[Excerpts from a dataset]
--------

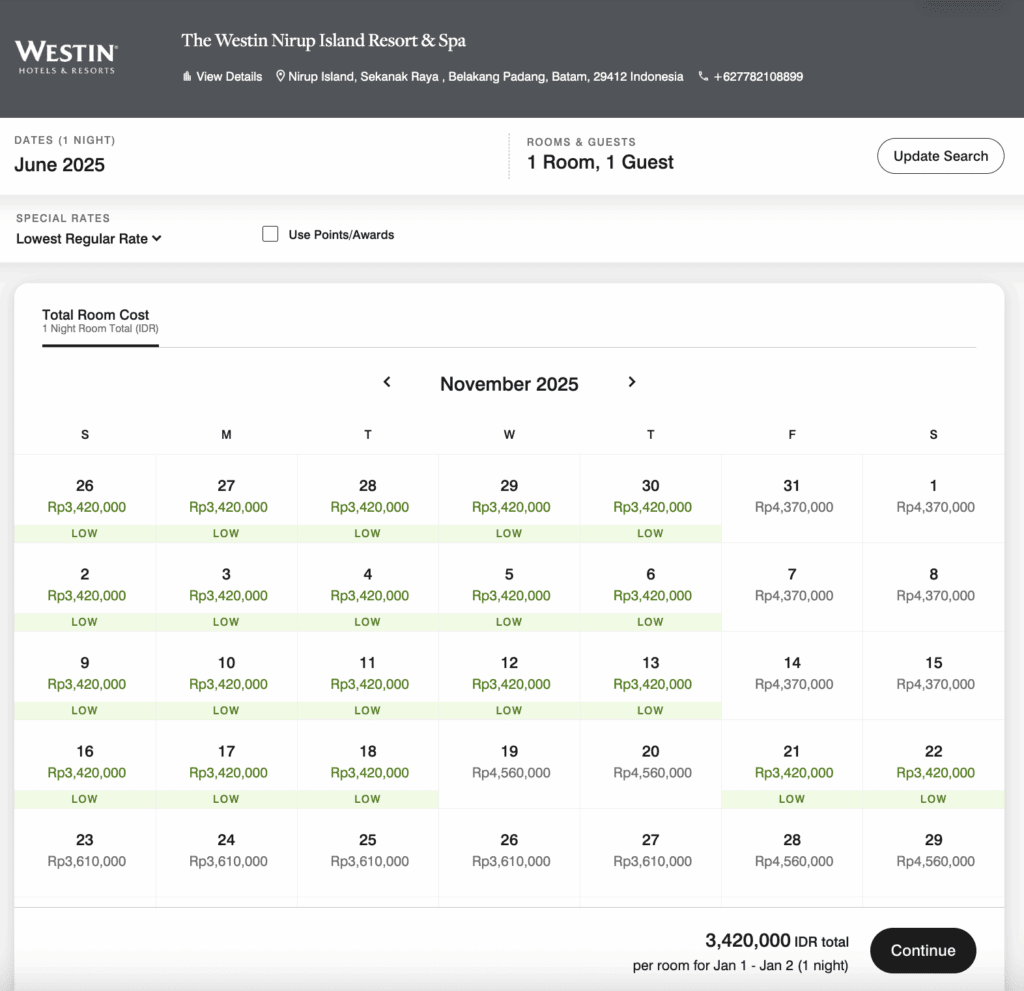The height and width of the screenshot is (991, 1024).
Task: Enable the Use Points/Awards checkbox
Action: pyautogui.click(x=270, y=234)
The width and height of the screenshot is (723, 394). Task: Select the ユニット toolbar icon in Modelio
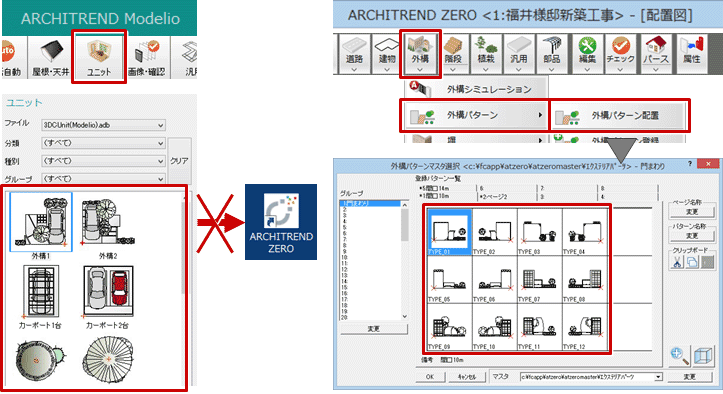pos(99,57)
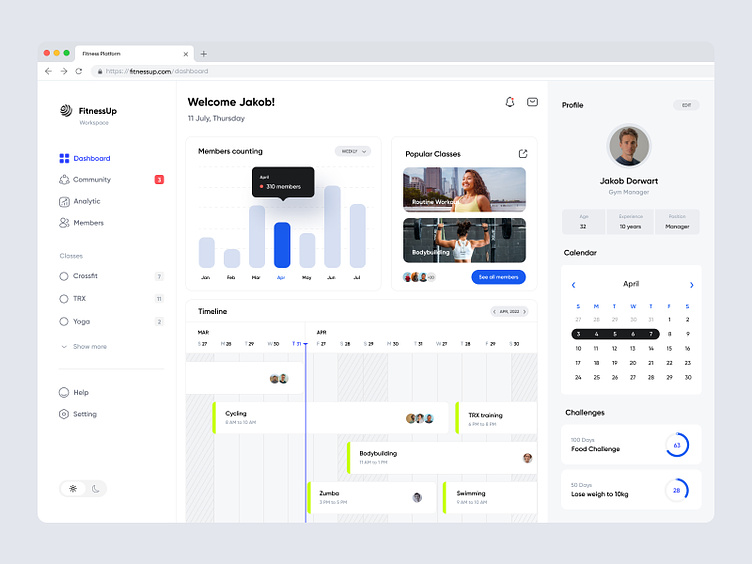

--------

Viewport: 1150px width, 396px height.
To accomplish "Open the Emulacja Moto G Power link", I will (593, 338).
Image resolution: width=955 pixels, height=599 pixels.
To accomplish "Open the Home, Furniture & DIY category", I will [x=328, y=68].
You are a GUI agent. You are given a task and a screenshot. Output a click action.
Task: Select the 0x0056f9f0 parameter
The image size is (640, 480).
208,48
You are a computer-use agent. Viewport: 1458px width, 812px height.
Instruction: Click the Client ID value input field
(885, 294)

--------

YOUR INSTRUCTIONS -
Report all lines in the records that include the string "accomplish".

TASK RESULT -
To accomplish "Open the Emulacja Moto G Power link", I will (593, 338).
To accomplish "Open the Home, Furniture & DIY category", I will [x=328, y=68].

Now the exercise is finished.